= Plastin =

Plastin is part of a family of actin-bundling proteins, specifically the α-actinin family of actin-binding protein, which are found in many lifeforms, from humans and other animals to plants and yeasts. These proteins are known to cross-link actin filaments into bundles for various cell purposes.

Plastin structure showing the headpiece, which contains the two EF-hand calcium-binding domains and two actin-binding domains (ABD) with two calponin homology (CH) domains in each ABD group.

Members of plastin include:

- LCP1
- PLS1
- PLS3

== Structure ==
The structure of plastin has been evolutionarily maintained within organisms who utilize this protein, which includes humans and lower eukaryotic organisms. Plastin structures are known for their EF-hand Ca^{2+}- and actin-binding domains that assist in assembling actin into higher-order bundles. Plastins have two actin-binding domains (ABD) in each of their polypeptide in which each ABD contains two of 125-residue calponin-homology (CH) components. This structure allows for plastins to cross-link actin filaments into their bundles in order to perform various tasks.

== Function ==
Plastin, along with other actin-binding proteins, help stabilize and rearrange organization of actin cytoskeleton when present with external stimuli, cell migration, and cell adhesion. The EF-hand Ca^{2+}-binding domains are important for the function of plastin as their activities are regulated by Ca^{2+}.

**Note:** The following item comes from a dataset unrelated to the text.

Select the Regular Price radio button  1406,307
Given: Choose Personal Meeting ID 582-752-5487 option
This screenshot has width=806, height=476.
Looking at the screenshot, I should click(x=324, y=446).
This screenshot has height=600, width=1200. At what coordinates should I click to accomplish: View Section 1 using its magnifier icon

In mammals, three isoforms of plastin have been identified: L-plastin, found mostly within hematopoietic cells; T-plastin, found in cells of solid tissues; and lastly, I-plastin, expressed specifically in the small intestine, colon, and kidneys. Each of these isoforms of plastin have their own roles, dependent of the cell-type, in order to regulate the actin cytoskeleton.

=== L-plastin ===
L-plastin (leukocyte plastin, LPL, Plastin-2, LCP1), are expressed in hematopoietic cells and in various types of leukocytes (i.e., T- and B-lymphocytes). They help to defend against foreign pathogens by using phagocytosis. They help contribute to the motility of T-cells so that these cells are capable of activating during an immune response. L-plastins are known to be the only isoform within the three to undergo phosphorylation during leukocyte activation via interleukin-1, -2, and phorbol myristate acetate. This, and the fact that plastins are Ca^{2+}-dependent, allow L-plastins to be capable of signaling to leukocytes for rapid responses to stimuli. As a result, organisms or cells that are lacking L-plastins have a more difficult time responding to external stimuli that need an immunity activation.

=== T-Plastin ===

Depiction of protrusion of a cell using plastin within its membrane.

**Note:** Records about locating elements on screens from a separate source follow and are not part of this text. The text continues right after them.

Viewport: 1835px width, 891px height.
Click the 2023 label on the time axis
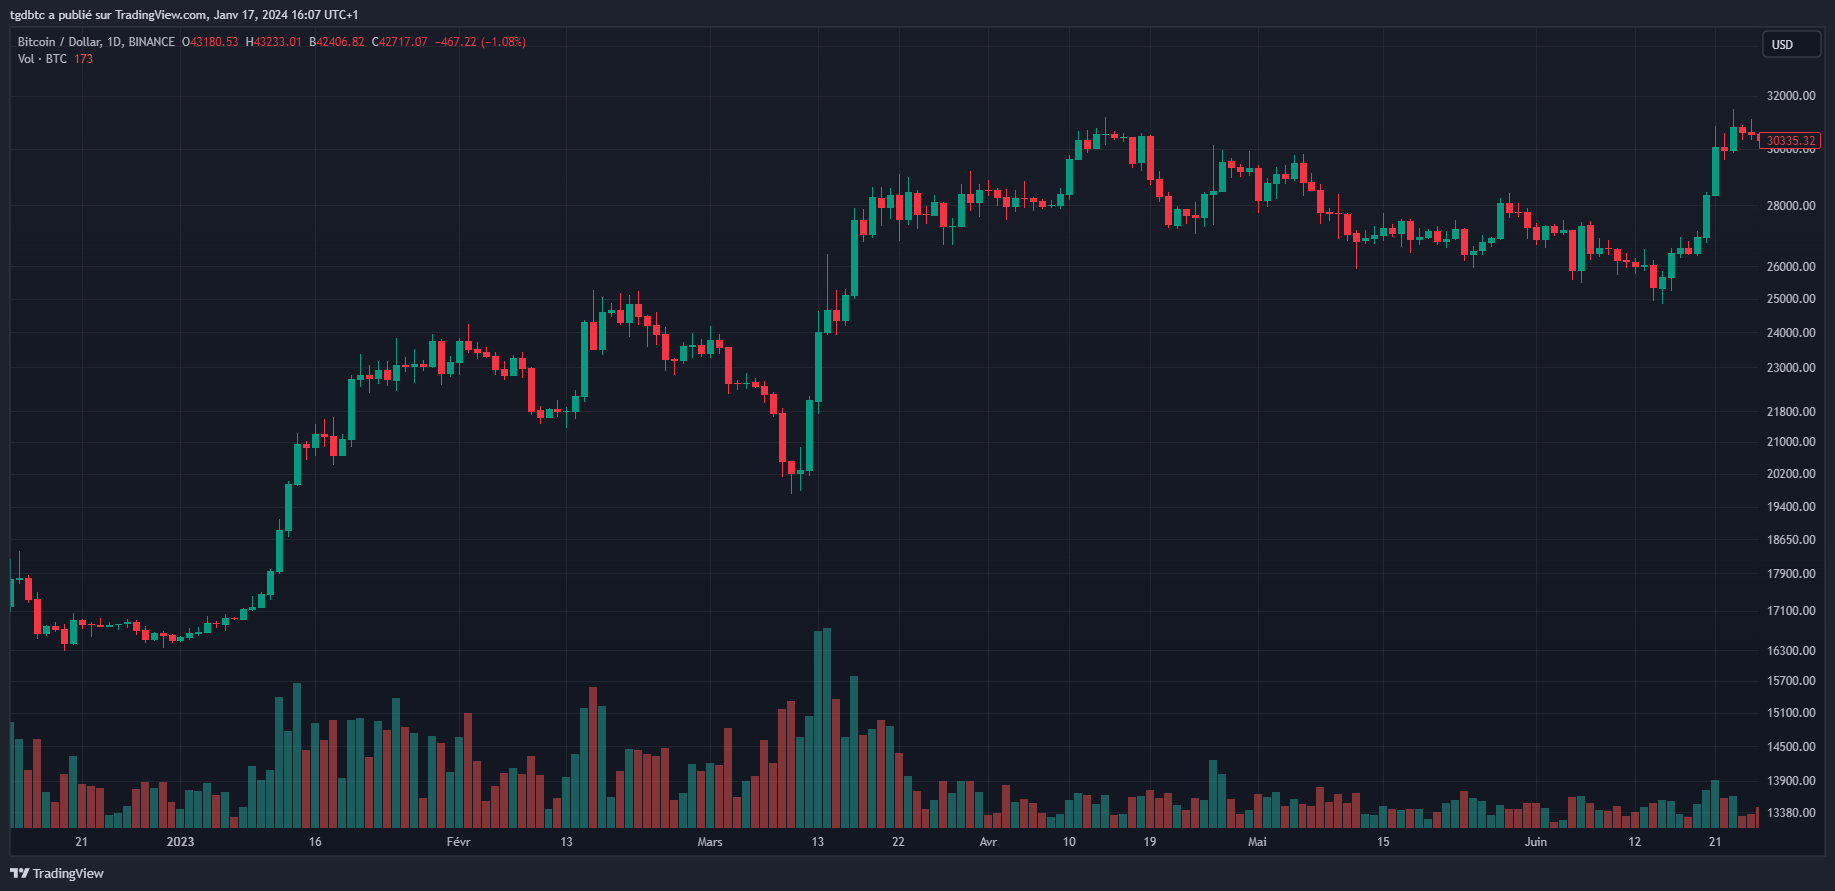[x=180, y=842]
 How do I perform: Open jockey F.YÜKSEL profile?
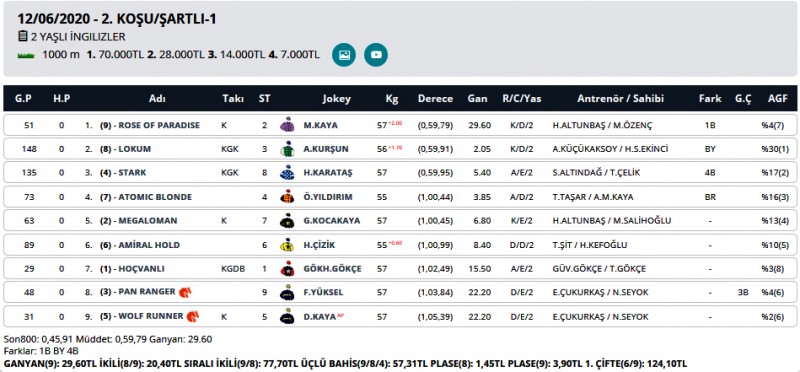point(323,292)
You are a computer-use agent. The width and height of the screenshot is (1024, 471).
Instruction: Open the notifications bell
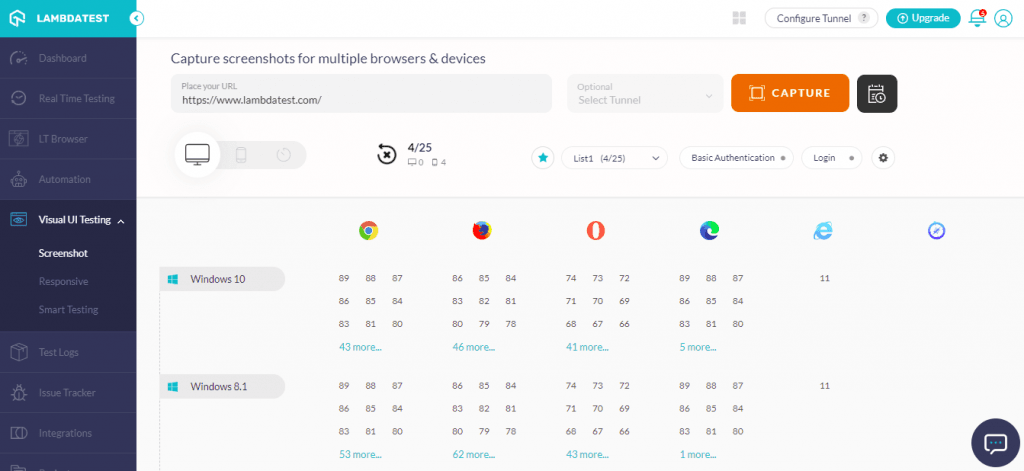tap(977, 18)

Also written PLS3 or Plastin-3, T-plastins are primarily found in solid tissues, within cells that are capable of replication (i.e., epithelial and mesenchymal cells). T-plastins are needed in order for cells to carry out proliferation and migration as well as membranes to protrude from cell to another cell and gap the distance within the extracellular matrix (ECM). These proteins strengthen the actin-cytoskeleton network to accomplish cell migration and distribution. Without T-plastin, cells who migrate using the protrusion method would not be able to bypass the membrane tension that needs to be overcome in order for protrusion to occur.

=== I-Plastin ===

Formation of actin bundles by recombinant I-plastin. Shown are electron micrographs of negatively stained F-actin incubated with I-plastin either in the absence of calcium (A) or in the presence of calcium (B).

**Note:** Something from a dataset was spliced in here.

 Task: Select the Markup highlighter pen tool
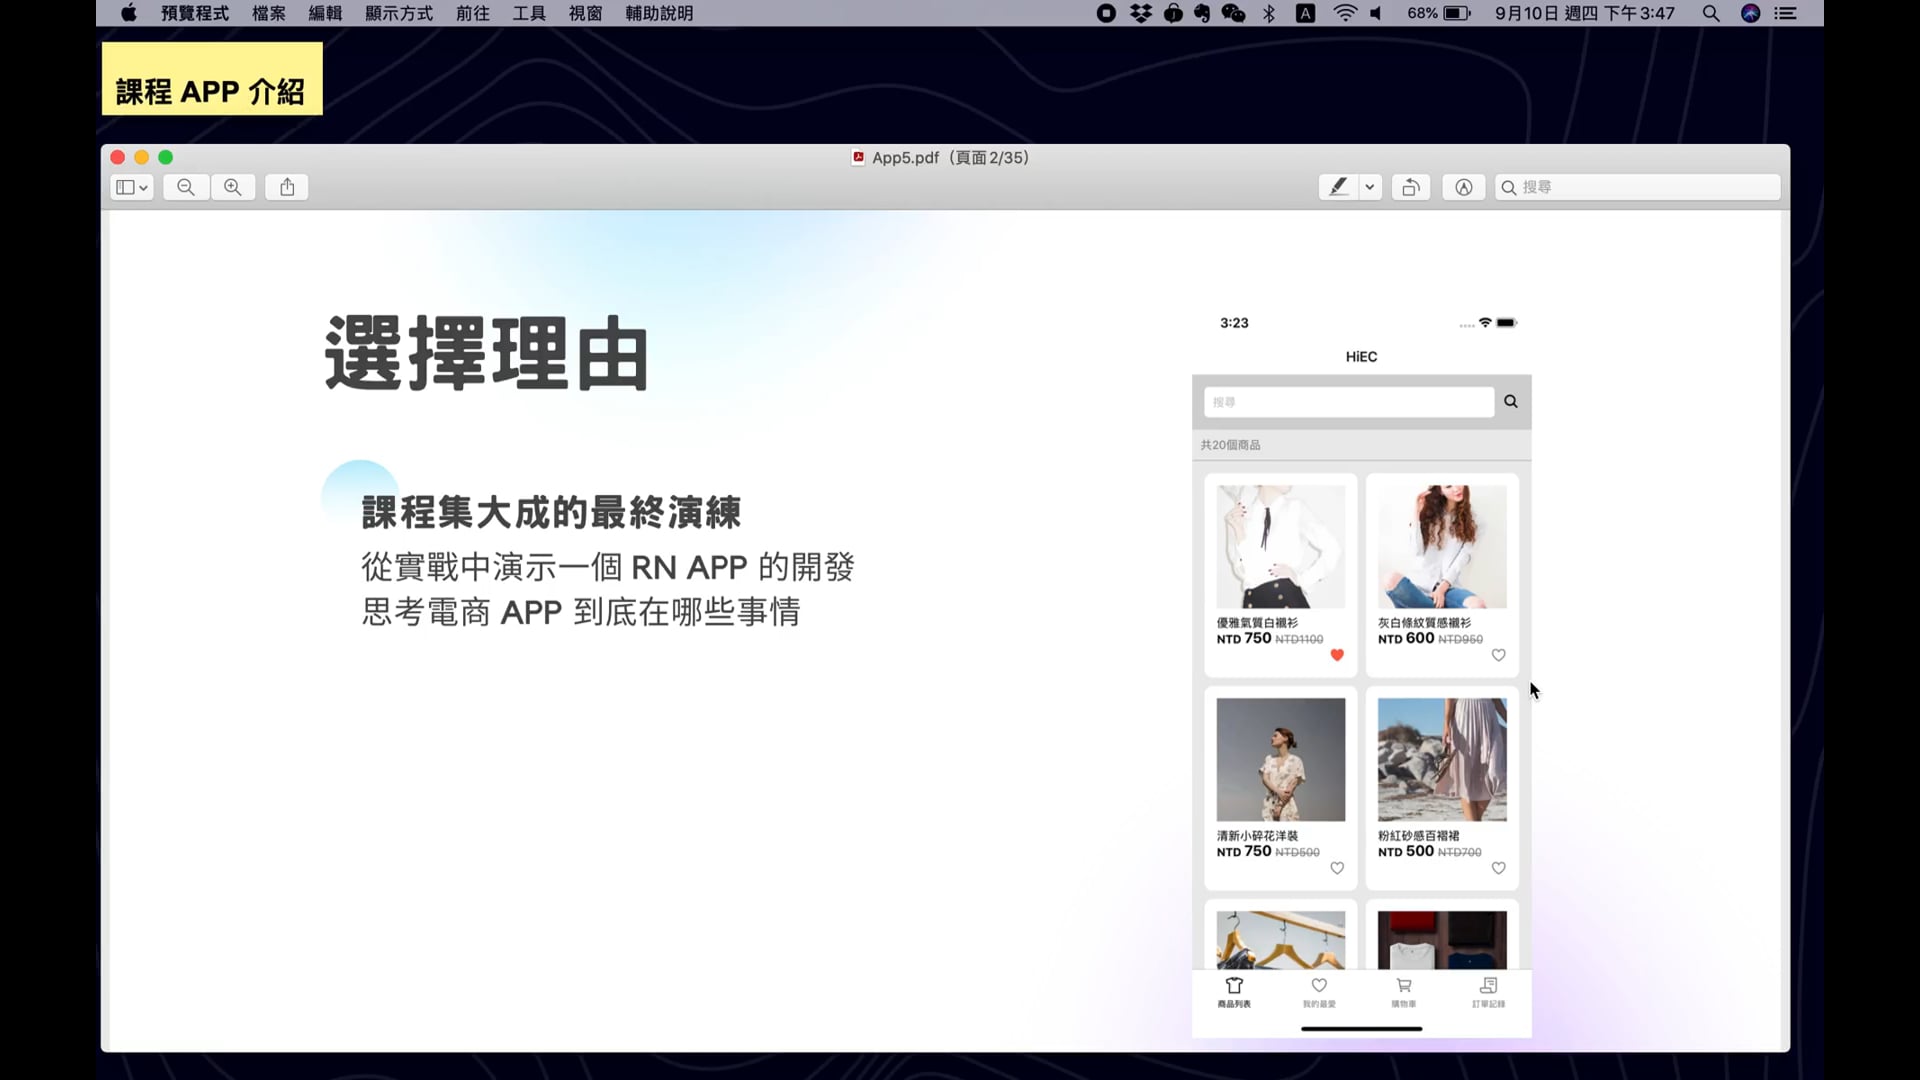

I-plastin (intestinal plastin, plastin-1, PLS1) is localized to the intestinal epithelial cells, specifically in the intestinal brush border microvilli. I-plastin help to stabilize the intestinal brush border microvilli and its function. Without I-plastin, it has been observed that there was decreased transepithelial resistance, increased cellular turnover, and increased sensitivity to specific diseases in the intestines. Phenotypically, microvilli in the intestines lacking this protein were found to be shorter, constricted, not have profound rootlets, and have increased fragility.